Monday, May 02, 2005

America, you didn't!

i've been holding it in until i found the time to blog about it. i kinda saw it coming but i never really believed it could actually happen.

AMERICA, WHAT THE HELL WERE YOU THINKING VOTING OUT CONSTANTINE?!



so it wasn't the best song in the whole wide world, but that doesn't mean he should get voted off.

who will you vote out next, Bo Bice? and i thought i was just being presumptuous when i said that only the people who call me over the phone at work are stupid. now i know it is an actual fact.

and what the fuck is Scott Savol still doing there?!

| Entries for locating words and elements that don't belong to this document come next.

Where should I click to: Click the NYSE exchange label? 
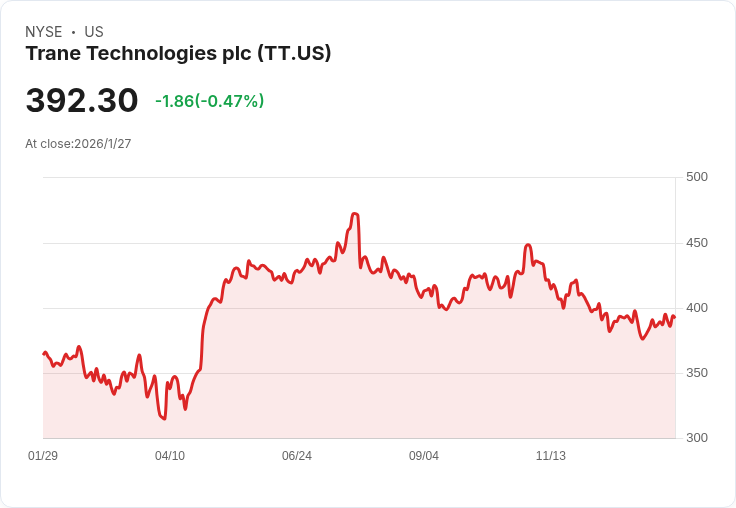coord(44,32)
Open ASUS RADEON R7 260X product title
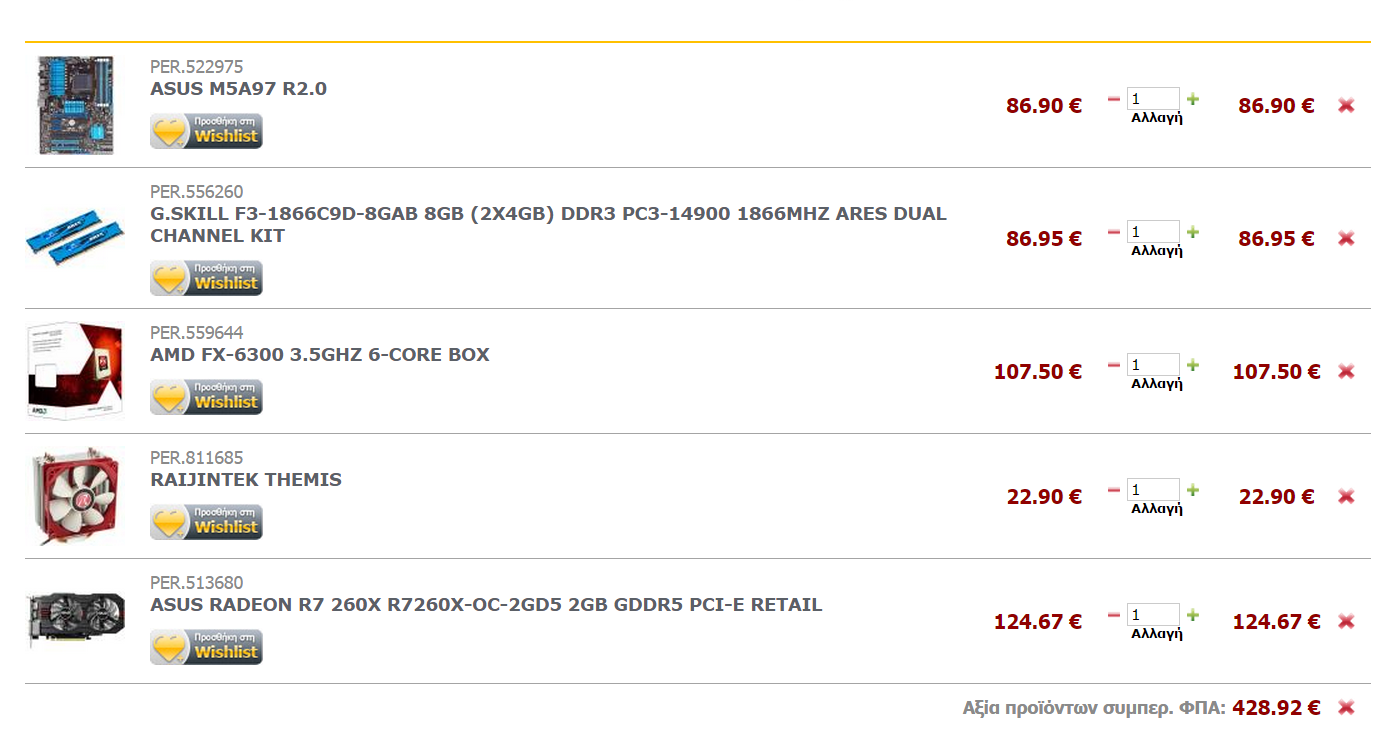Screen dimensions: 1379x747 (486, 605)
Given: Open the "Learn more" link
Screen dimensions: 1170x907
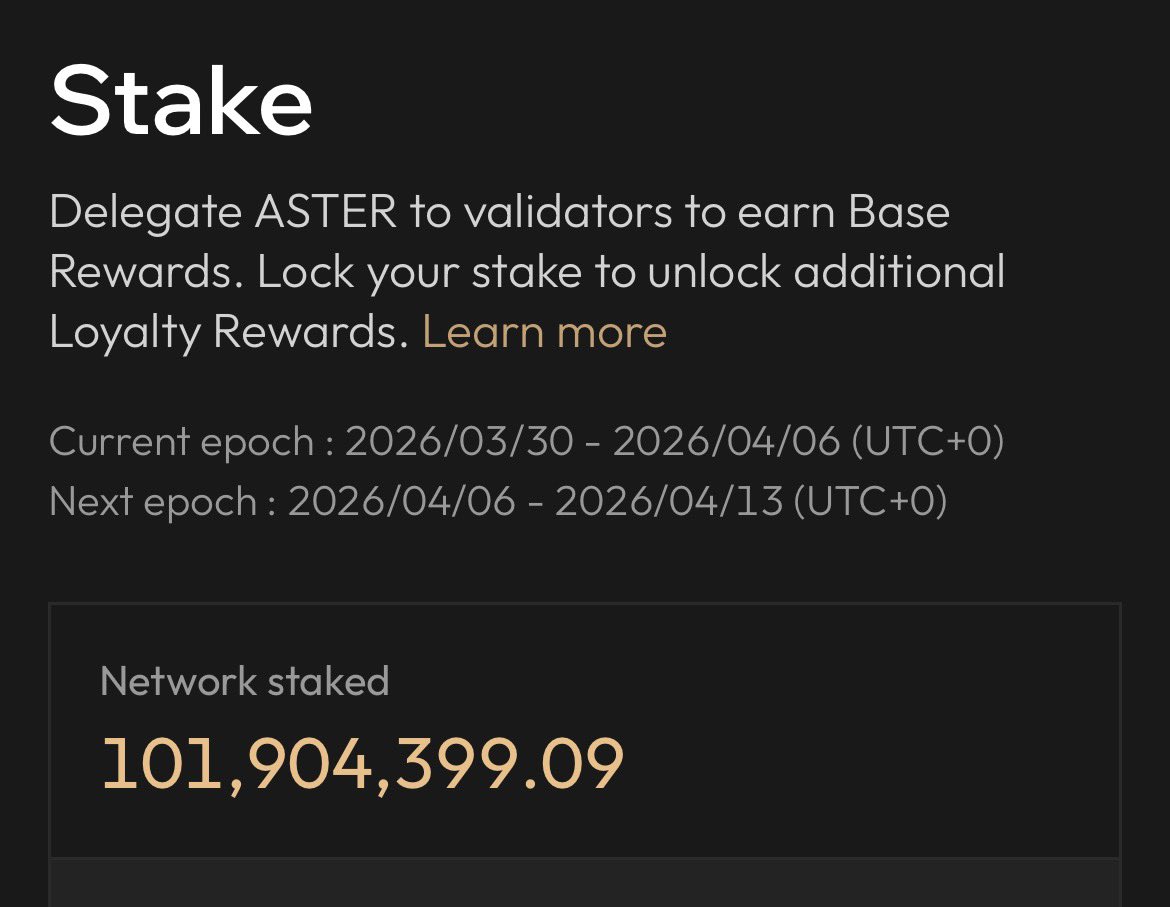Looking at the screenshot, I should [544, 332].
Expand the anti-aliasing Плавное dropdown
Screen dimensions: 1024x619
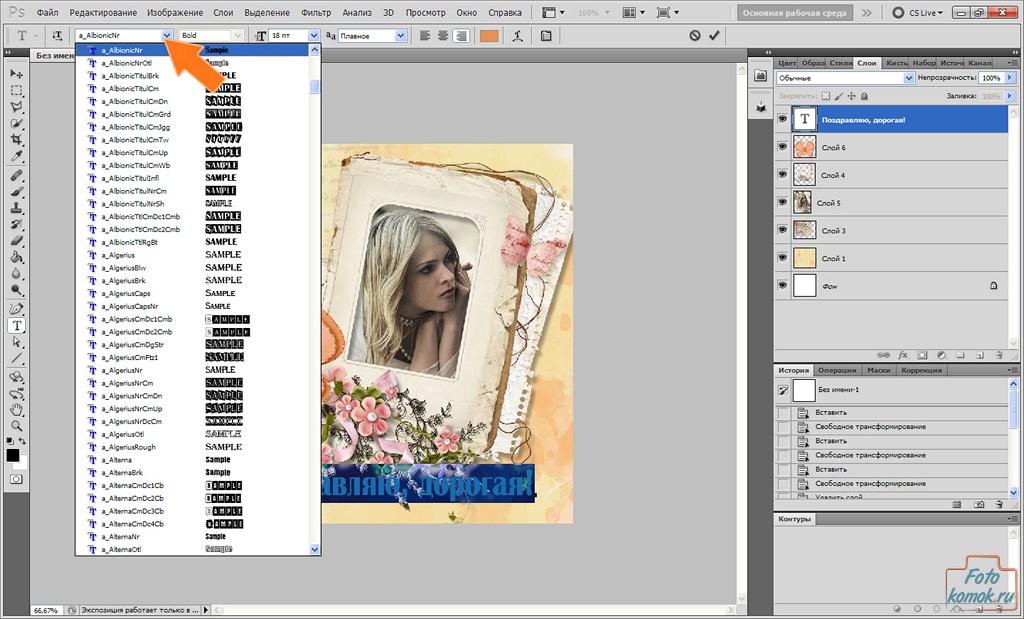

now i have proven another theory: America is so fond of these people because they are all tone-deaf. they hate Simon Cowell for being brutally honest when in fact, the guy has this keen sense of hearing, he knows when a person has the "IT" factor or not. that's what the British are good at. ever wonder why people go to the UK first to launch an act before trying it on in the US? i never knew America could be so hearing-impaired. but then again, you can just watch the auditions and the number of people who thought they knew how to sing and understand why the ones with actual potential got booted off early.

America is tone deaf. powerful country, yeah, but tone deaf.